In its ruling handed down today, the Judicial Committee of the London-based Privy Council said INDECOM does not have the power to arrest, charge or prosecute.
"There is nothing in the 2010 Act to suggest that it was intended that the Commission should perform any function in relation to the prosecution of incident offences," the panel of judges said in a judgment.
It described incident offences as those matters which form the basis of INDECOM investigations.
Writing on behalf of the court, Lord Lloyd-Jones, ruled that INDECOM is an investigative body and that it would have been “surprising” if Parliament intended it to prosecute without making any provision in the law to support that.
According to the judgment, prosecution is the function of the Director of Public Prosecutions.
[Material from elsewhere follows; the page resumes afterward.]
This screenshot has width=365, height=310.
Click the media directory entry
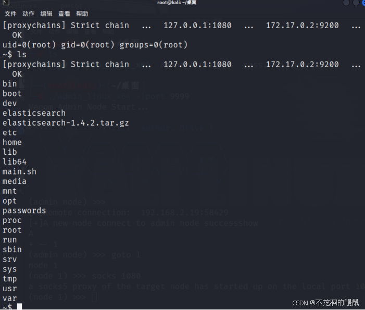(14, 181)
However, it was not all defeat for INDECOM, as the Privy Council also ruled that INDECOM has the power to bring action under Section 33 of its governing law where its investigations are being obstructed without lawful justification.
The court said it makes sense in such instances since INDECOM is primarily an investigative body.
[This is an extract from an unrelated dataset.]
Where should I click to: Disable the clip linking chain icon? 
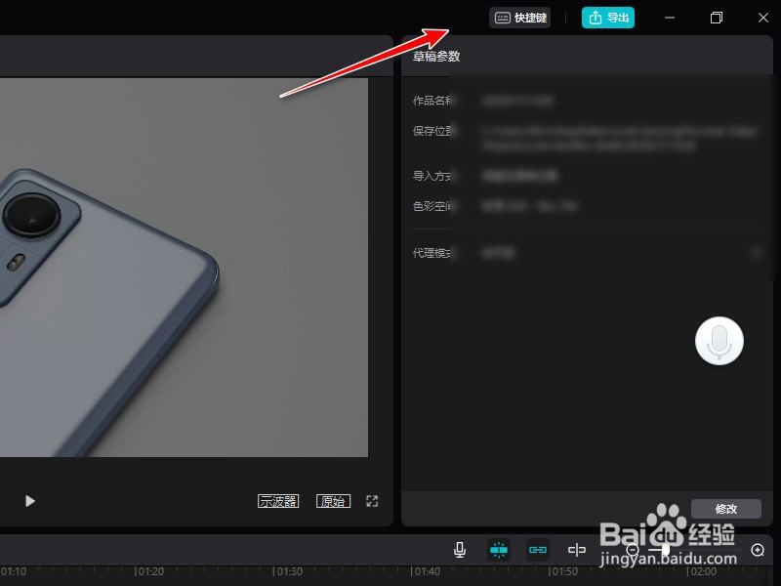pos(537,549)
"It is not disputed that a prosecution in respect of an offence under Section 33 is capable of aiding the Commission in the discharge of its investigative functions and that the Commission therefore has an implied power, consistent with the express terms of the 2010 Act, to bring a prosecution for a Section 33 offence,” Lord Lloyd-Jones wrote.
Meanwhile, the Privy Council says the 2018 case against Deputy Superintendent Albert Diah should be restored in the Jamaican Court of Appeal for sentencing.
Six years ago, the Appeal Court had quashed the conviction of Diah.
He was arrested by INDECOM investigators for obstructing investigators following allegations that on August 29, 2013, police personnel from the St Catherine South Division fatally shot a woman in Windsor Heights, Central Village.
Personnel from INDECOM reportedly went to the Central Village Police Station to secure the weapons involved.
However, Deputy Superintendent Diah took the weapons and refused to hand them over.
In 2014, Diah was convicted and fined $800, 000.
However, in 2018, he was freed by the Appeal Court.
The Privy Council has agreed with the Court of Appeal that an INDECOM staff may initiate prosecution in a private capacity, as a citizen, but it said the legislation has made this a “practical impossibility”.
According to the law lords, the INDECOM Act requires that all information that the agency deals with be treated confidentially and breaching this is a criminal offence.
Exemptions, the UK-based court said, do not cover private prosecution and the INDECOM Commissioner or employees “would be committing a criminal offence if they were to try to use any evidence gained in the course of the investigation in support of a private prosecution”.
The case originated from a 2012 challenge brought by the Police Federation in the Supreme Court where the union challenged INDECOM’s power of arrest.
The court ruled in favour of INDECOM.
The Federation challenged the decision in the Court of Appeal which, in 2018, overturned Supreme Court’s judgment.
INDECOM then took the matter to the Privy Council.